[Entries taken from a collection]
..............................

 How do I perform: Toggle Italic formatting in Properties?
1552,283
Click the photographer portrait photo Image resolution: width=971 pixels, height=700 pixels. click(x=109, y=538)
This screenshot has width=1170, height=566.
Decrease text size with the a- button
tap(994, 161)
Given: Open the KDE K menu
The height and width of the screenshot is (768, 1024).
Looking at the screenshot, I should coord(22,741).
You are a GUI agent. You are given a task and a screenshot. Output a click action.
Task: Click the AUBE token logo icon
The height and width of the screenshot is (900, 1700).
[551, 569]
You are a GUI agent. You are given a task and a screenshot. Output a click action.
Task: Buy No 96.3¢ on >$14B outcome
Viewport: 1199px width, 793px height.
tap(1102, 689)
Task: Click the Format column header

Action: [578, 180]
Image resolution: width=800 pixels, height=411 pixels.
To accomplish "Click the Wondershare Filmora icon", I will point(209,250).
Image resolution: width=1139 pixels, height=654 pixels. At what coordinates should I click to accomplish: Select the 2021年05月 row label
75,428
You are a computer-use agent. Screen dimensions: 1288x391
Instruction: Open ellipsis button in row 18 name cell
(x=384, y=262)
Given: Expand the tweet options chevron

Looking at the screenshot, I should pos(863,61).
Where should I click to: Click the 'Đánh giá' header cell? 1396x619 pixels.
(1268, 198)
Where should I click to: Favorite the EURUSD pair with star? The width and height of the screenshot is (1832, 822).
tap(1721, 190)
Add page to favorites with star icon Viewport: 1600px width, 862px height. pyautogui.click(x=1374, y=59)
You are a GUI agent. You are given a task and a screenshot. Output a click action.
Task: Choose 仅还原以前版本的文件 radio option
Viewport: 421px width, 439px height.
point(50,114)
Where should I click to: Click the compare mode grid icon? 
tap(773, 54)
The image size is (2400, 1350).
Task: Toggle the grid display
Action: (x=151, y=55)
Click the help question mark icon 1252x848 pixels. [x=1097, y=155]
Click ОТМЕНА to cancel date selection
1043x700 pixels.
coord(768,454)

..............................

▶ **BRIEF**:
Can you render all the rows above as a JSON list of strings, with one string per line and blank lines omitted?

▶ **CORRECT OUTPUT**:
[
  " How do I perform: Toggle Italic formatting in Properties?",
  "1552,283",
  "Click the photographer portrait photo Image resolution: width=971 pixels, height=700 pixels. click(x=109, y=538)",
  "This screenshot has width=1170, height=566.",
  "Decrease text size with the a- button",
  "tap(994, 161)",
  "Given: Open the KDE K menu",
  "The height and width of the screenshot is (768, 1024).",
  "Looking at the screenshot, I should coord(22,741).",
  "You are a GUI agent. You are given a task and a screenshot. Output a click action.",
  "Task: Click the AUBE token logo icon",
  "The height and width of the screenshot is (900, 1700).",
  "[551, 569]",
  "You are a GUI agent. You are given a task and a screenshot. Output a click action.",
  "Task: Buy No 96.3¢ on >$14B outcome",
  "Viewport: 1199px width, 793px height.",
  "tap(1102, 689)",
  "Task: Click the Format column header",
  "Action: [578, 180]",
  "Image resolution: width=800 pixels, height=411 pixels.",
  "To accomplish \"Click the Wondershare Filmora icon\", I will point(209,250).",
  "Image resolution: width=1139 pixels, height=654 pixels. At what coordinates should I click to accomplish: Select the 2021年05月 row label",
  "75,428",
  "You are a computer-use agent. Screen dimensions: 1288x391",
  "Instruction: Open ellipsis button in row 18 name cell",
  "(x=384, y=262)",
  "Given: Expand the tweet options chevron",
  "Looking at the screenshot, I should pos(863,61).",
  "Where should I click to: Click the 'Đánh giá' header cell? 1396x619 pixels.",
  "(1268, 198)",
  "Where should I click to: Favorite the EURUSD pair with star? The width and height of the screenshot is (1832, 822).",
  "tap(1721, 190)",
  "Add page to favorites with star icon Viewport: 1600px width, 862px height. pyautogui.click(x=1374, y=59)",
  "You are a GUI agent. You are given a task and a screenshot. Output a click action.",
  "Task: Choose 仅还原以前版本的文件 radio option",
  "Viewport: 421px width, 439px height.",
  "point(50,114)",
  "Where should I click to: Click the compare mode grid icon? ",
  "tap(773, 54)",
  "The image size is (2400, 1350).",
  "Task: Toggle the grid display",
  "Action: (x=151, y=55)",
  "Click the help question mark icon 1252x848 pixels. [x=1097, y=155]",
  "Click ОТМЕНА to cancel date selection",
  "1043x700 pixels.",
  "coord(768,454)"
]